[E]mbracing awkwardness is difficult to do. Clashing patterns, unconventional shapes and progressive design can intimidate, leaving us bound by tradition and conformity. Not so, though, for Korean-born New Zealand designer Jae Kim, whose brand JAEHA is seeking to embrace awkwardness and celebrate it as an act of strength and rebellion.
With an AW17 collection that boasts layered checks, unfamiliar silhouettes and clashing colours, Jae is presenting a refined awakwardness that works. That matches its eccentricities with class and craftsmanship.
See the full collection below and read our interview with Jae, in which we discover how awkward can be beautiful. Follow JAEHA here.
What were the key influences on your AW17 collection?
The Thierry Mugler and Claude Montana women of the ‘80s and the beauty that comes from strong women’s refined awkwardness. They were renowned for strong, angular designs: think big padded shoulders and flame-like cutouts. I wanted to make these modern in a contemporary manner and make them relevant to the JAEHA girl who wants visually striking clothes that are special and catch the eye in subtle or sophisticated ways.

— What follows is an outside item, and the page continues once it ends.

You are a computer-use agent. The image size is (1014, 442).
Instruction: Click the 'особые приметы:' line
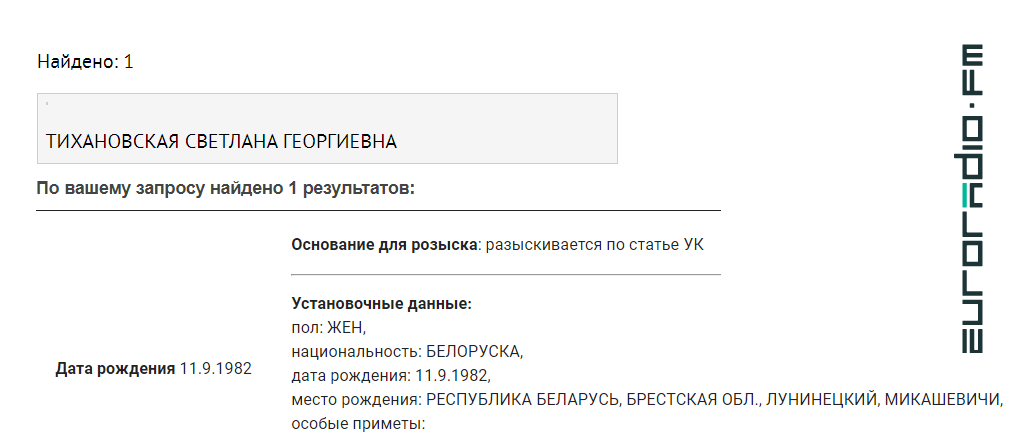click(x=358, y=425)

You mention a certain awkwardness about your silhouettes, can you tell us more about why you describe your designs that way and what it means for the collection?
Can something be both awkward and beautiful? Beautiful but awkward? I myself am awkward. Can I be refined? Don’t answer that…! These questions came up when my stylist Alex Carl and I brainstormed what the JAEHA girl could be, using the expression within the brand’s DNA.

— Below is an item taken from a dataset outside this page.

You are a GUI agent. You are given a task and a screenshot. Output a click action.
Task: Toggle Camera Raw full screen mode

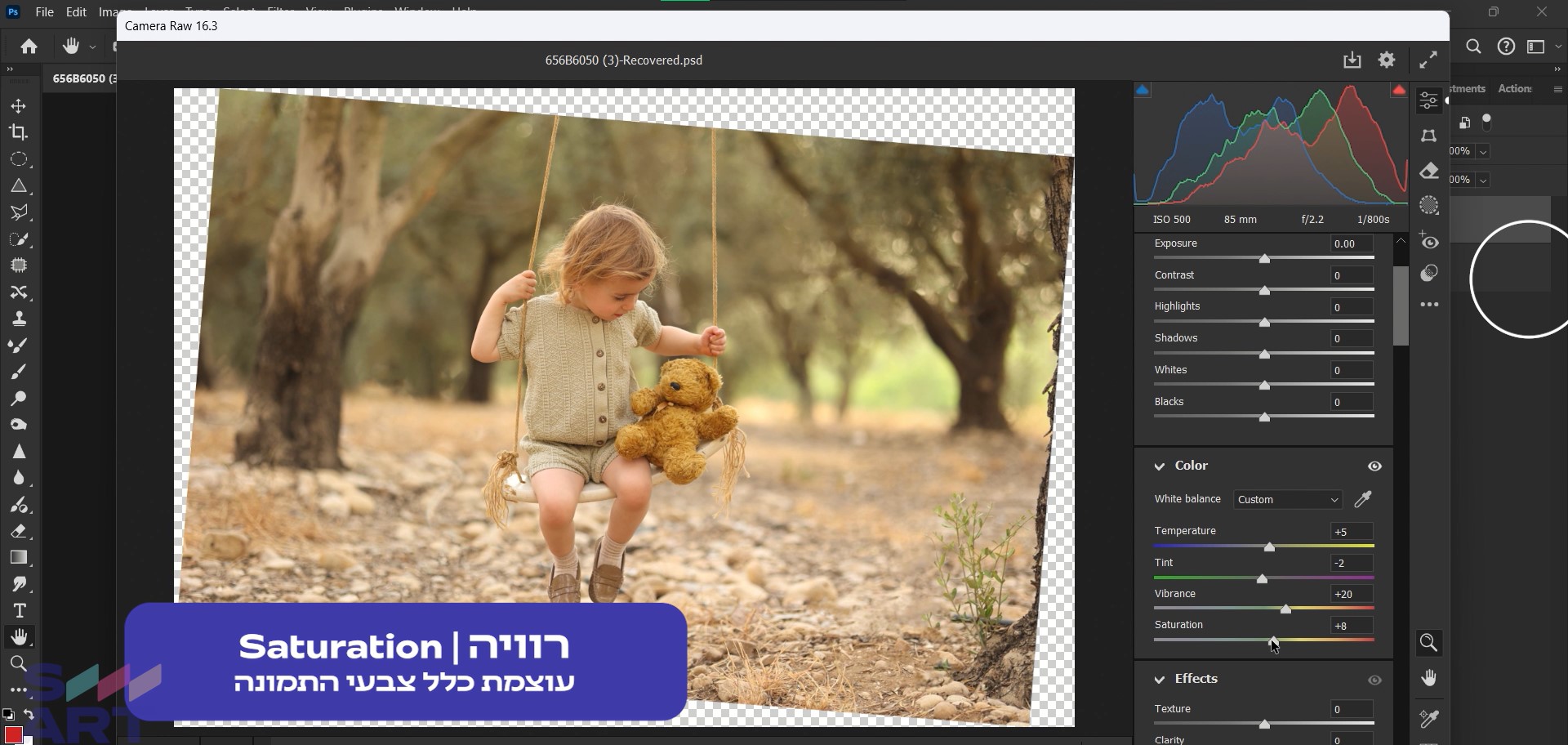(x=1428, y=60)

I like working with clashing fabrications; putting a gold cupro dress over red checked shirting with a bold white cuff could be a very weird thing to do; yet it worked. It’s about making unexpected adjustments to familiar forms – changes which shouldn’t work, but they actually do. So to stand out, our woman makes adjustments in her wardrobe that might look accidental and appear awkward but are actually anything but.
In the AW17 collection I am searching for a new proportion that is neither too exaggerated nor too tight. The collection is deceptively complicated – treading a fine line to create beautiful shapes that are awkward but every cut, every layer, and each clashing fabric has been thought through – hence why it is refined.
Do you think fashion as a form of self-expression can make an impact on society?
It can have a huge impact. I dress my woman to be noticed. She is constantly curious. Cheeky. Lovable and wants to be remembered as special. She is empowered but not in a threatening way. Breaking the rules and incorporating awkwardness achieves this. She dares her audience to call out the inconsistencies but their inability to do so because the designs work so beautifully, empowers her.
Do you take inspiration from art / photography / film / music as well? If so, whose work is inspiring you at the moment?
With music I’m in love with the Lil Kleine & Ronnie Flex track “Stoff & Schnaps”.
I have long taken an interest in the work of Katrin Bremermann and anything DaDa. I am in love with Jacques Villeglé’s work. My favourite film has to be Daisies by Věra Chytilová.
What changes would you like to see in the fashion industry in 2017?
I’d like to see a more level playing field between young designers and established brands – buyers taking more risks with their budget to pick up and support young brands like mine.